# Animal Shelter Outcomes

Every year, approximately 7.6 million companion animals end up in US shelters. Many animals are given up as unwanted by their owners, while others are picked up after getting lost or taken out of cruelty situations. Many of these animals find forever families to take them home, but just as many are not so lucky. 2.7 million dogs and cats are euthanized in the US every year.

### Data

Kaggle is hosting this competition for the machine learning community to use for data science practice and social good. The dataset is brought to you by Austin Animal Center. Shelter animal statistics were taken from the ASPCA.

### Predictors and Outcomes

Predictors are age, animal type and sex.
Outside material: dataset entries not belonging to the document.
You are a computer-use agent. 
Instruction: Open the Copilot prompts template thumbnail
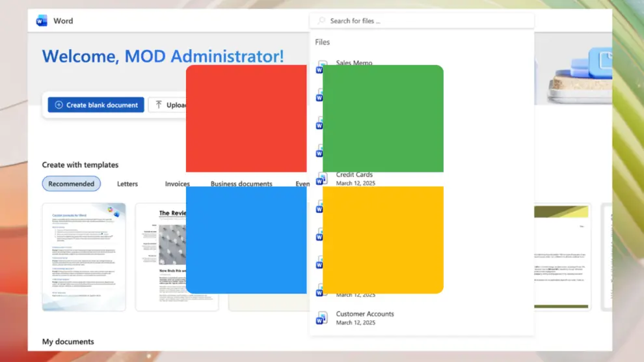click(84, 257)
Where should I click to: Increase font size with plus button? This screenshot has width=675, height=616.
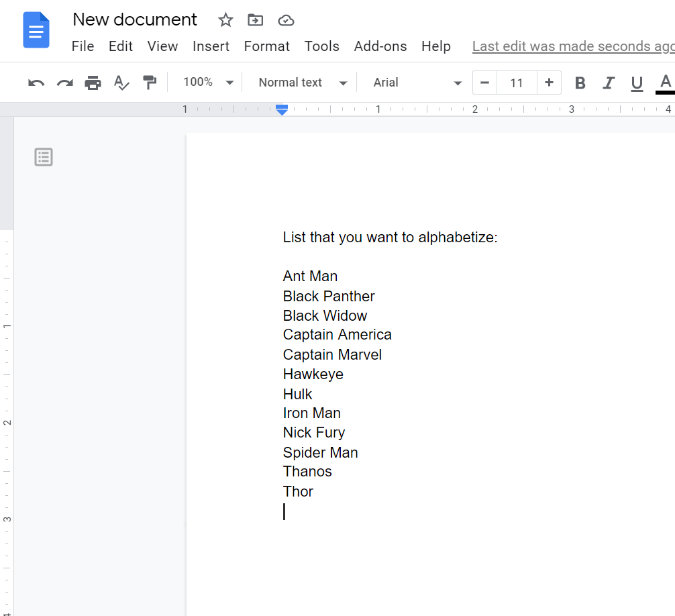click(549, 83)
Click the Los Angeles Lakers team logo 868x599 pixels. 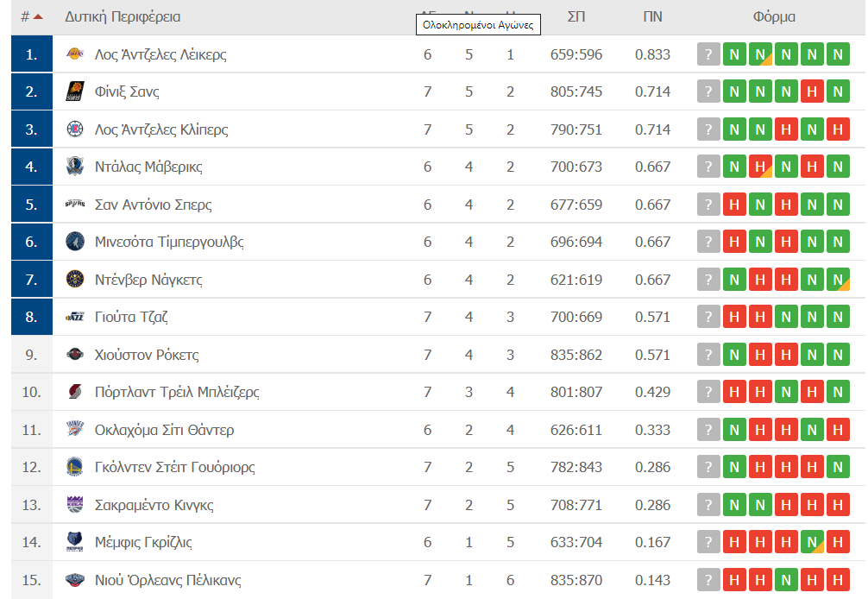(75, 54)
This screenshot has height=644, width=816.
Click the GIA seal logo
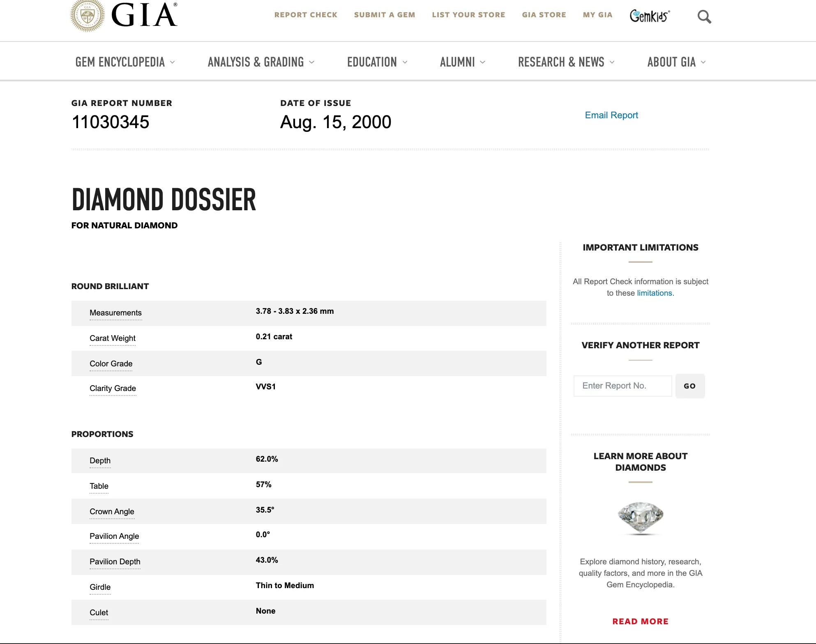point(87,16)
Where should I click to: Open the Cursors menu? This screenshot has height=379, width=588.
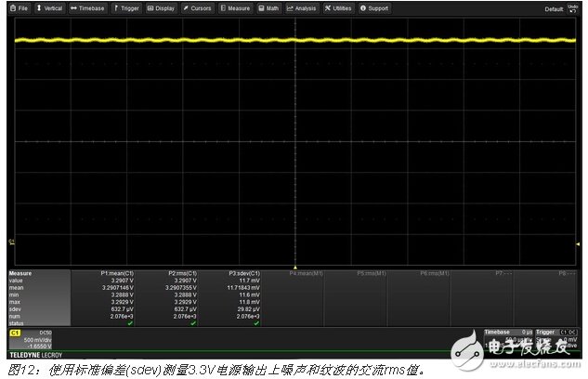198,7
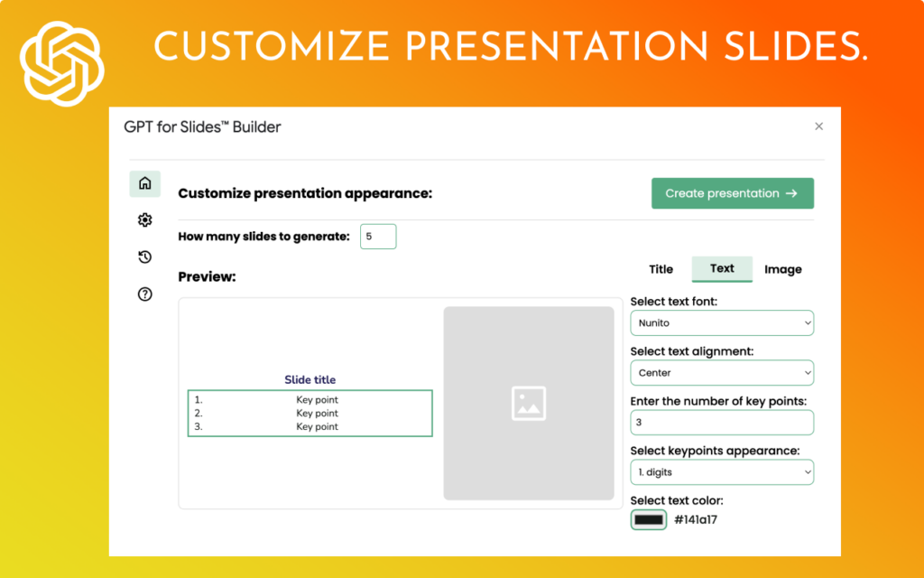Click the Customize presentation appearance heading
Screen dimensions: 924x578
(x=305, y=193)
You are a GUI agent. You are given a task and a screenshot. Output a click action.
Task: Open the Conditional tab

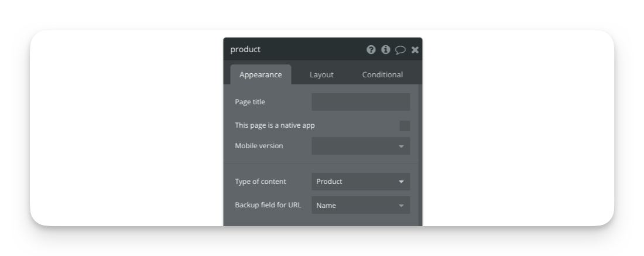[x=382, y=75]
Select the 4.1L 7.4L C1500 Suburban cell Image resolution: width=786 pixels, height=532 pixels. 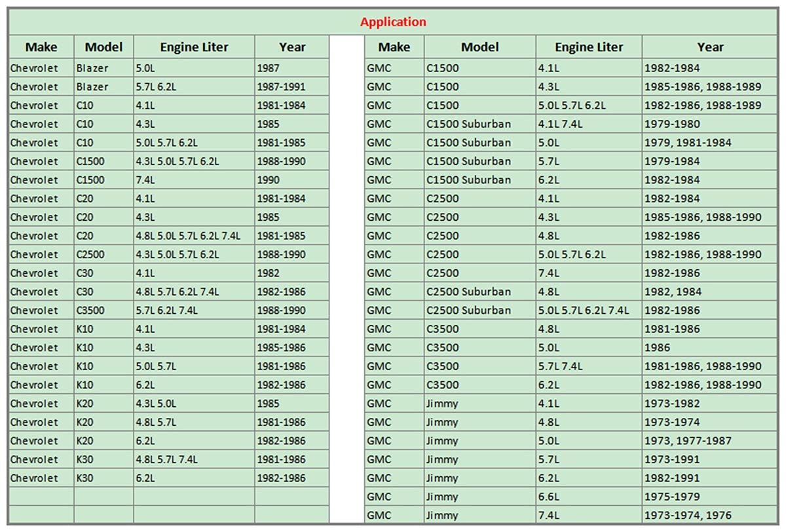click(x=588, y=124)
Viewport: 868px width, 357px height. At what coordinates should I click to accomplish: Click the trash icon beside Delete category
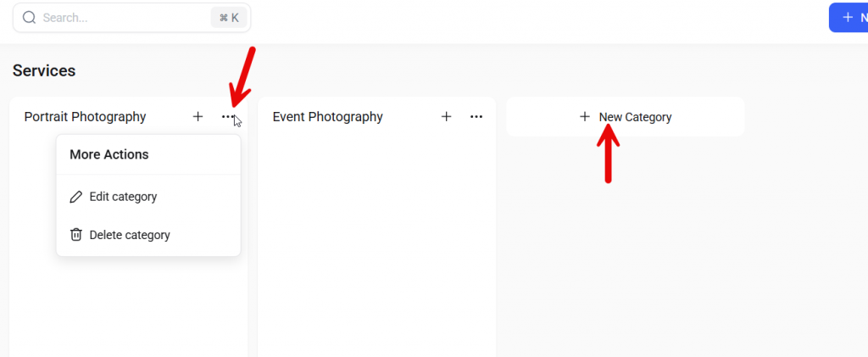(75, 235)
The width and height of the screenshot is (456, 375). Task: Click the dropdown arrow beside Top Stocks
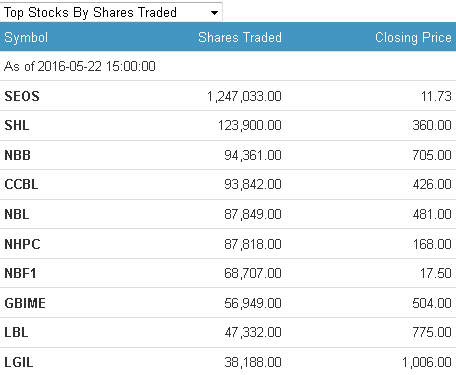(x=214, y=13)
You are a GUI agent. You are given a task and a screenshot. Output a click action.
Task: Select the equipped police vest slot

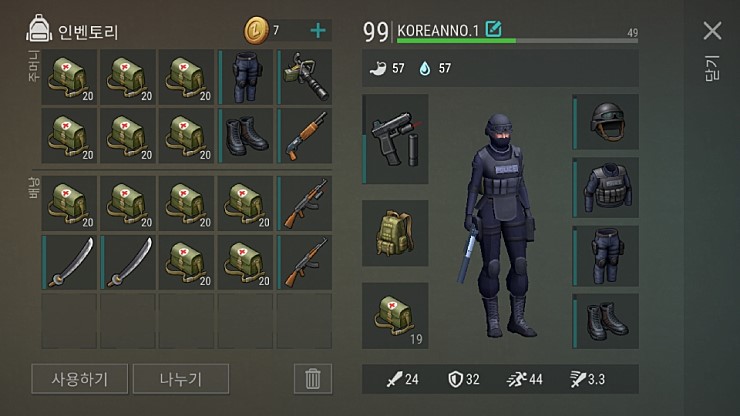605,188
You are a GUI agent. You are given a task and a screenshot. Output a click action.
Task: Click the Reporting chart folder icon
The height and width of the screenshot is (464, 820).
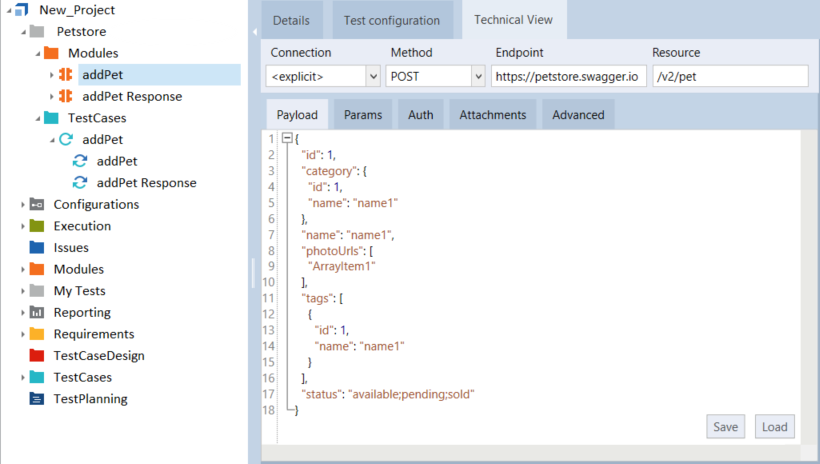pyautogui.click(x=37, y=313)
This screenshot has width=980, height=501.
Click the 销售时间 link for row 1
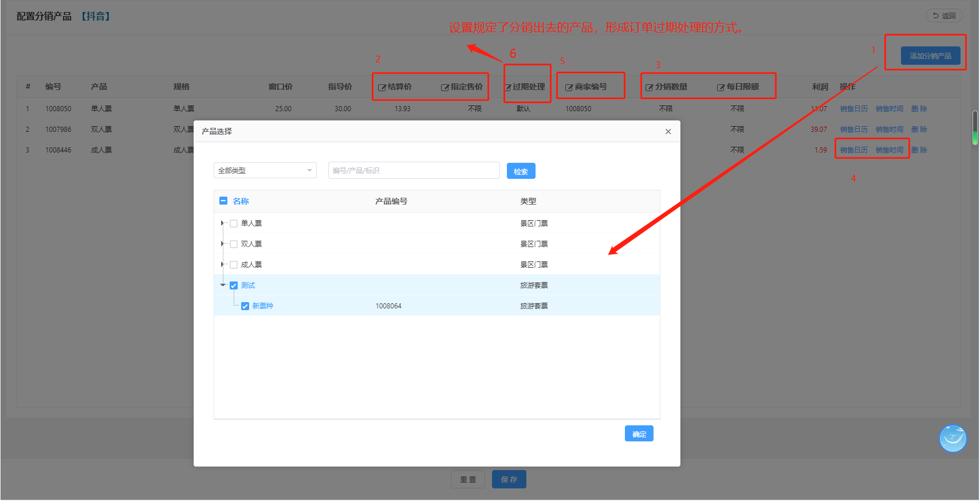point(889,109)
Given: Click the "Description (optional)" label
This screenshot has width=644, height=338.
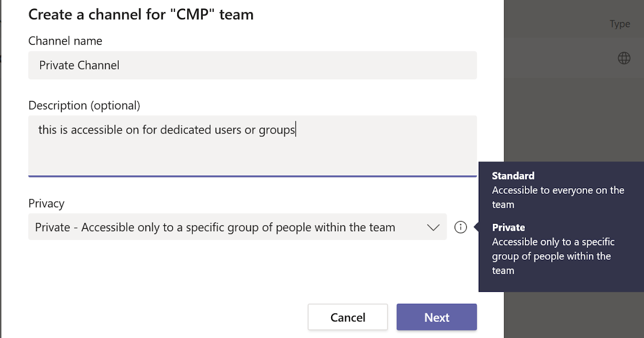Looking at the screenshot, I should click(x=84, y=106).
The outcome will identify whether the animal was adopted, killed, returned to owner, or transfered.

In [2]:
import pandas as pd
import numpy as np
import matplotlib as pyplot
%matplotlib inline

In [73]:
# First import data file and look at data fields

animals = pd.read_csv("train.csv")
animals.head(5)

Unnamed: 0,AnimalID,Name,DateTime,OutcomeType,OutcomeSubtype,AnimalType,SexuponOutcome,AgeuponOutcome,Breed,Color
0,A671945,Hambone,2014-02-12 18:22:00,Return_to_owner,,Dog,Neutered Male,1 year,Shetland Sheepdog Mix,Brown/White
1,A656520,Emily,2013-10-13 12:44:00,Euthanasia,Suffering,Cat,Spayed Female,1 year,Domestic Shorthair Mix,Cream Tabby
2,A686464,Pearce,2015-01-31 12:28:00,Adoption,Foster,Dog,Neutered Male,2 years,Pit Bull Mix,Blue/White
3,A683430,,2014-07-11 19:09:00,Transfer,Partner,Cat,Intact Male,3 weeks,Domestic Shorthair Mix,Blue Cream
4,A667013,,2013-11-15 12:52:00,Transfer,Partner,Dog,Neutered Male,2 years,Lhasa Apso/Miniature Poodle,Tan


In [65]:
# How many records are there?

print len(animals.index)

26729


In [72]:
# Check for missing data

missing_name = animals['Name'].isnull().sum()
print "Missing Names: %r" %missing_name

missing_datetime = animals['DateTime'].isnull().sum()
print "Missing Dates: %r" %missing_datetime

missing_type = animals['AnimalType'].isnull().sum()
print "Missing Animal Types: %r" %missing_type

missing_sex = animals['SexuponOutcome'].isnull().sum()
print "Missing Sexes:  %r" %missing_sex

missing_age = animals['AgeuponOutcome'].isnull().sum()
print "Missing Ages: %r" %missing_age

missing_breed = animals['Breed'].isnull().sum()
print "Missing Breeds: %r" %missing_breed

missing_color = animals['Color'].isnull().sum()
print "Missing Colors: %r" %missing_color

Missing Names: 7691
Missing Dates: 0
Missing Animal Types: 0
Missing Sexes:  1
Missing Ages: 18
Missing Breeds: 0
Missing Colors: 0


While names will likely not affect the outcome of shelter animals, the missing ages and sexes will need to be replaced with values as they will be an important predictor on whether or not an animal gets adopted.

In [74]:
# Split ages into values that can be converted to integers

new = animals['AgeuponOutcome'].str.partition(" ")
new.head(5)


Unnamed: 0,0,1,2
0,1,,year
1,1,,year
2,2,,years
3,3,,weeks
4,2,,years


In [60]:
new.columns = ['how_old','space','age_unit']

In [61]:
del new['space']

In [62]:
new_animals = pd.concat([animals, new],axis = 1)
new_animals.head(5)

Unnamed: 0,ID,Name,DateTime,AnimalType,SexuponOutcome,AgeuponOutcome,Breed,Color,how_old,age_unit
0,1,Summer,2015-10-12 12:15:00,Dog,Intact Female,10 months,Labrador Retriever Mix,Red/White,10,months
1,2,Cheyenne,2014-07-26 17:59:00,Dog,Spayed Female,2 years,German Shepherd/Siberian Husky,Black/Tan,2,years
2,3,Gus,2016-01-13 12:20:00,Cat,Neutered Male,1 year,Domestic Shorthair Mix,Brown Tabby,1,year
3,4,Pongo,2013-12-28 18:12:00,Dog,Intact Male,4 months,Collie Smooth Mix,Tricolor,4,months
4,5,Skooter,2015-09-24 17:59:00,Dog,Neutered Male,2 years,Miniature Poodle Mix,White,2,years


In [6]:
pd.unique(animals["SexuponOutcome"])

array(['Intact Female', 'Spayed Female', 'Neutered Male', 'Intact Male',
       'Unknown'], dtype=object)

In [43]:
pd.unique(animals['AnimalType'])

array(['Dog', 'Cat'], dtype=object)

In [63]:
breeder = pd.unique(animals['Breed'])
len(breeder)


913